How to complete this task: Every line below containing the word "question" should be found and copied.

Working data:
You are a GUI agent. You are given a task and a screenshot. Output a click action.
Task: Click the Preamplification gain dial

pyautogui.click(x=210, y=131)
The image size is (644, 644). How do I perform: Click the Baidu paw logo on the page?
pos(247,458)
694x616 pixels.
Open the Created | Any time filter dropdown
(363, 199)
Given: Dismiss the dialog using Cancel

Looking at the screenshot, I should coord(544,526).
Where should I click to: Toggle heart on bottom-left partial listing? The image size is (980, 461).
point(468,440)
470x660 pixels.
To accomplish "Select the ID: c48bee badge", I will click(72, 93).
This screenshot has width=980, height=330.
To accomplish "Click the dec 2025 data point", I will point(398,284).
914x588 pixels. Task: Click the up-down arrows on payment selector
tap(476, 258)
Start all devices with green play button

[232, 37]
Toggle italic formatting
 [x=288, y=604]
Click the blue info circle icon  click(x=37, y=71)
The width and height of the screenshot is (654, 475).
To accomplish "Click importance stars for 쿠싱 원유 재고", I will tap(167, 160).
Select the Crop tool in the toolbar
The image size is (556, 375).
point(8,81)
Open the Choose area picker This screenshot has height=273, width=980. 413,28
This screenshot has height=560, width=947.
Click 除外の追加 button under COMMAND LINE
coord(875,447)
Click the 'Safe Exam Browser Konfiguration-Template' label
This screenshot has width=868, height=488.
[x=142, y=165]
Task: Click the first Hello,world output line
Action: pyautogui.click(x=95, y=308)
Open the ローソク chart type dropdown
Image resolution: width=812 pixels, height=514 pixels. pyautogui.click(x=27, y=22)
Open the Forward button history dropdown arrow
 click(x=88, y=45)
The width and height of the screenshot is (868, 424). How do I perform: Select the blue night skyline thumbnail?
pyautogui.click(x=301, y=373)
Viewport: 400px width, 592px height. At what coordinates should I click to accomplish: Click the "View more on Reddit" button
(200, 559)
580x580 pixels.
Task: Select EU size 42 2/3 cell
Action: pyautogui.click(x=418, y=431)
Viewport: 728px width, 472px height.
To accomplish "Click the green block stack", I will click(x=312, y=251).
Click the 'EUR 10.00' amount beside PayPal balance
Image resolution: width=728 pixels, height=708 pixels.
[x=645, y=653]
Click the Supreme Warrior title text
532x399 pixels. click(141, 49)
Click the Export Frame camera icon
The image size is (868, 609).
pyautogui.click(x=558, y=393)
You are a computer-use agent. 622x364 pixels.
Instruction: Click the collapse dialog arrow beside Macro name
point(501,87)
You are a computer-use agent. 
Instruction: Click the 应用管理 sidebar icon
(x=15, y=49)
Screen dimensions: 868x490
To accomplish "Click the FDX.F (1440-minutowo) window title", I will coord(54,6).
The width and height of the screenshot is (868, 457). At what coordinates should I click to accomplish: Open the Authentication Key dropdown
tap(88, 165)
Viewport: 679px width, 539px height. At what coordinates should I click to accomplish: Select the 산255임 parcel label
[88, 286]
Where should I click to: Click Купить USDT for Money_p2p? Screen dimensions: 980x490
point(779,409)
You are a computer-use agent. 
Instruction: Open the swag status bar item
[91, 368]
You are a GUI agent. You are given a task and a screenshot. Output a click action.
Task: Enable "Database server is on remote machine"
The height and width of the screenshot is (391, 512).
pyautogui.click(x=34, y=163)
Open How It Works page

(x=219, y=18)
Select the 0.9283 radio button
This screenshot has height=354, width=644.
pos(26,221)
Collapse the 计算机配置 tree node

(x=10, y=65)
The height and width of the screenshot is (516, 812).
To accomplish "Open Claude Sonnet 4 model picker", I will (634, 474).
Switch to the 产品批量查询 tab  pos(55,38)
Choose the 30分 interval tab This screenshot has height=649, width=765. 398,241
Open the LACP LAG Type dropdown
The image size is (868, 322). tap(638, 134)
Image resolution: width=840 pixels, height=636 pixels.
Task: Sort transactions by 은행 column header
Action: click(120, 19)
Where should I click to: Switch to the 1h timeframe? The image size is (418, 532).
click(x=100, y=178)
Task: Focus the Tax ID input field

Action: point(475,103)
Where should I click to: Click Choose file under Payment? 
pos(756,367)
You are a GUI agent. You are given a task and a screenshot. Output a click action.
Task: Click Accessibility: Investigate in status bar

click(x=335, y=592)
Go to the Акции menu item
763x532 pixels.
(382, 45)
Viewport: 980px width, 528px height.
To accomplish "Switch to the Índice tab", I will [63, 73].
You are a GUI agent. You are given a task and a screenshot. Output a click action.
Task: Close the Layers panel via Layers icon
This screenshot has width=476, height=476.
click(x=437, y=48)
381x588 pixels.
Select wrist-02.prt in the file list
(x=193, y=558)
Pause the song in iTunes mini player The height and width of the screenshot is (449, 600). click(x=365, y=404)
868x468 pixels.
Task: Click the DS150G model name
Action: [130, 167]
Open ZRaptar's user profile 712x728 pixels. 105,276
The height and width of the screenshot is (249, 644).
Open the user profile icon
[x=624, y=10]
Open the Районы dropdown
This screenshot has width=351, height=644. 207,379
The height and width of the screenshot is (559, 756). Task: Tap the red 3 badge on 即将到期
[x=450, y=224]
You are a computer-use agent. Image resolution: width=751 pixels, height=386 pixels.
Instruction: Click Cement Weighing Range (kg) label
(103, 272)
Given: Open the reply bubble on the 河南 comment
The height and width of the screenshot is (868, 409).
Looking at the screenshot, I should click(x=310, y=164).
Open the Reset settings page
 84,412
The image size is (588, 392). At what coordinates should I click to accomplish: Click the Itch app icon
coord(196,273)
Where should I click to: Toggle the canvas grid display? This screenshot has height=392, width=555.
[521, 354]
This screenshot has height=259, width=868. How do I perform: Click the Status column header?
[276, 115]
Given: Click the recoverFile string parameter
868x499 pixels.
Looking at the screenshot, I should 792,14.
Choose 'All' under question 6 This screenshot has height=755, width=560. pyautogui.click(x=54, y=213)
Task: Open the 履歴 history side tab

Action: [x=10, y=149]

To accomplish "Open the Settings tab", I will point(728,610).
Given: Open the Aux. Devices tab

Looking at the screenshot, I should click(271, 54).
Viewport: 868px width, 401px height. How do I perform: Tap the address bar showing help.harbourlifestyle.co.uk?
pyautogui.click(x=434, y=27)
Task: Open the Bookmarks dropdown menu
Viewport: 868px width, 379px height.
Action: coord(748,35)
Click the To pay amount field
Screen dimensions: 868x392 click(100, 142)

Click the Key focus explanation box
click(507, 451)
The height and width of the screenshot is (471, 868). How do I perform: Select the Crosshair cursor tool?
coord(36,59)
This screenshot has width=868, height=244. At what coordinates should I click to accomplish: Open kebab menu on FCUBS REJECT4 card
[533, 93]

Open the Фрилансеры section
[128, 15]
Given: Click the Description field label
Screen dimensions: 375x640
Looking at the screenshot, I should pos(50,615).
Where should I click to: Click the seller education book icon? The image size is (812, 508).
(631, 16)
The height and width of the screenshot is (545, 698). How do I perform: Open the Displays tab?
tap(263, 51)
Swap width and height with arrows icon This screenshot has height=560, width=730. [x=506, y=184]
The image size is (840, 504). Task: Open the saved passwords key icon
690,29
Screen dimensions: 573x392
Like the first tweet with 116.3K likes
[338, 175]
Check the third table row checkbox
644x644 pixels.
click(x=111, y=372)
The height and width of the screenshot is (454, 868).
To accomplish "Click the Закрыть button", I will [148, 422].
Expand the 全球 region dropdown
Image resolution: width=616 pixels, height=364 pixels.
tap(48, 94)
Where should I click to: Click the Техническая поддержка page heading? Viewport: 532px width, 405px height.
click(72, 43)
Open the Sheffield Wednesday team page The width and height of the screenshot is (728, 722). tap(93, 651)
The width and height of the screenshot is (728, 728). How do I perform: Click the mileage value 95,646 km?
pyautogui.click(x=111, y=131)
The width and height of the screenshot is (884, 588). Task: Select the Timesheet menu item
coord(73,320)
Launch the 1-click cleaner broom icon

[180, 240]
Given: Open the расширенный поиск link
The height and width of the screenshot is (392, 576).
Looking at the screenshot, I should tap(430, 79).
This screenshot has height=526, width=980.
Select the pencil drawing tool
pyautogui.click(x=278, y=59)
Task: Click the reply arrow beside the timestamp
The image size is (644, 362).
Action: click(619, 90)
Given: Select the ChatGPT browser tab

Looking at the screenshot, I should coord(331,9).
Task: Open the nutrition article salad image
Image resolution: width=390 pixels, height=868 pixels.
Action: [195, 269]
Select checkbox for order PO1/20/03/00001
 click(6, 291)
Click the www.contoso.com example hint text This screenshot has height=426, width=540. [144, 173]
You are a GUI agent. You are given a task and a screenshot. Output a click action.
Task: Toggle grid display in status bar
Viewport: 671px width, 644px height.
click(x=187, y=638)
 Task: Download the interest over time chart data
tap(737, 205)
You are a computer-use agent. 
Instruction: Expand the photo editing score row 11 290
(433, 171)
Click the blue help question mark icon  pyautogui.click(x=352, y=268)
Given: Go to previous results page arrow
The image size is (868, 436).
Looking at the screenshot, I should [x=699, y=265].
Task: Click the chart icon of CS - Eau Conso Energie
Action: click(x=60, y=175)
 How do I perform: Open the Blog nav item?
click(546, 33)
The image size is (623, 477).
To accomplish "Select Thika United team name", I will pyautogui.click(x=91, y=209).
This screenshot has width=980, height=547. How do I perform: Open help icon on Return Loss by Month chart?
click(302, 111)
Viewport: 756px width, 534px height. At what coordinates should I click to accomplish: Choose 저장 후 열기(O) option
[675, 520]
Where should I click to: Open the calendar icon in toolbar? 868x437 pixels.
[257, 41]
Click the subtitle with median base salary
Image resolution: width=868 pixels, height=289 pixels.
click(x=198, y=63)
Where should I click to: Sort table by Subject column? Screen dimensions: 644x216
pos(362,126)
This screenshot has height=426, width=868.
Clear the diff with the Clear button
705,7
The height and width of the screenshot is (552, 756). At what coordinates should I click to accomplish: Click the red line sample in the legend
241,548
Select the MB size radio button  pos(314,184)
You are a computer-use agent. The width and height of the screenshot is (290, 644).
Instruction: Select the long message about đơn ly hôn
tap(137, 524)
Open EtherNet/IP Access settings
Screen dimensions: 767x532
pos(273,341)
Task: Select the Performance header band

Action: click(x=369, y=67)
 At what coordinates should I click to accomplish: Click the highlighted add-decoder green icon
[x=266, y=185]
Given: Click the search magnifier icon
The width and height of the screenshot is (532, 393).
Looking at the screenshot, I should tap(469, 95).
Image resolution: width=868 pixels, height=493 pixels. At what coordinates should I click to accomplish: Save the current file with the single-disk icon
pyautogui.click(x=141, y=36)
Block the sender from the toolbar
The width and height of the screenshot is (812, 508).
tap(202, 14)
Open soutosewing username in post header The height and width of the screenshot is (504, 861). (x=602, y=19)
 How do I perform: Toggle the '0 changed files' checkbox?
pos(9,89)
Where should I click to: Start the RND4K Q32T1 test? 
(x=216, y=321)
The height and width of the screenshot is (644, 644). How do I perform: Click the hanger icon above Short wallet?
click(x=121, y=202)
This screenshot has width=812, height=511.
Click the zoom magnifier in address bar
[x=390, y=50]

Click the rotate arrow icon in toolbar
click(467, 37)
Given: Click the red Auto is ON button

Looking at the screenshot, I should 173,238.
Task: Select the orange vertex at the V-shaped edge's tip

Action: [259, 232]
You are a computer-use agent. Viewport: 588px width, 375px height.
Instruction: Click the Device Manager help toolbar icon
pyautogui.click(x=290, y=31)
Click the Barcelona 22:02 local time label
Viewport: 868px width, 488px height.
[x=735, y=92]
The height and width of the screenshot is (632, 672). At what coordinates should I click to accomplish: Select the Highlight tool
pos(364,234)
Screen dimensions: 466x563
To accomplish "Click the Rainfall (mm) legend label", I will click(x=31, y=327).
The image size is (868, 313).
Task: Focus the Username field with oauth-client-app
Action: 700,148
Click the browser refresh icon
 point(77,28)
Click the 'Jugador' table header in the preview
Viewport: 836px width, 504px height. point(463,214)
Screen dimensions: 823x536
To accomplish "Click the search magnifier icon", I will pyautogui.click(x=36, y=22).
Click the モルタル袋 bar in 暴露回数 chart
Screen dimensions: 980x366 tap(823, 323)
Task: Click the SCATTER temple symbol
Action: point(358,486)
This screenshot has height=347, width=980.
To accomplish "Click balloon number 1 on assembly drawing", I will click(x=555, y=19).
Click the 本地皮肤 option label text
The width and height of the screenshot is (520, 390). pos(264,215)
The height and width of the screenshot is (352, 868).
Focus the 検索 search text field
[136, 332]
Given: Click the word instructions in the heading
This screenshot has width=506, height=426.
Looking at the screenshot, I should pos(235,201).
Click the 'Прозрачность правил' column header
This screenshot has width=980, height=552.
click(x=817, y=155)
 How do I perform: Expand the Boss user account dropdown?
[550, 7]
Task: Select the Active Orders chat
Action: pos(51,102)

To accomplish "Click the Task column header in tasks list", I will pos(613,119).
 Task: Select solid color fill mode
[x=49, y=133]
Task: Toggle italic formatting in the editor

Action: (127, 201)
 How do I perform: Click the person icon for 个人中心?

Solution to the exercise:
Choose 'All' under question 6 This screenshot has height=755, width=560. pyautogui.click(x=54, y=213)
Click the blue help question mark icon  pyautogui.click(x=352, y=268)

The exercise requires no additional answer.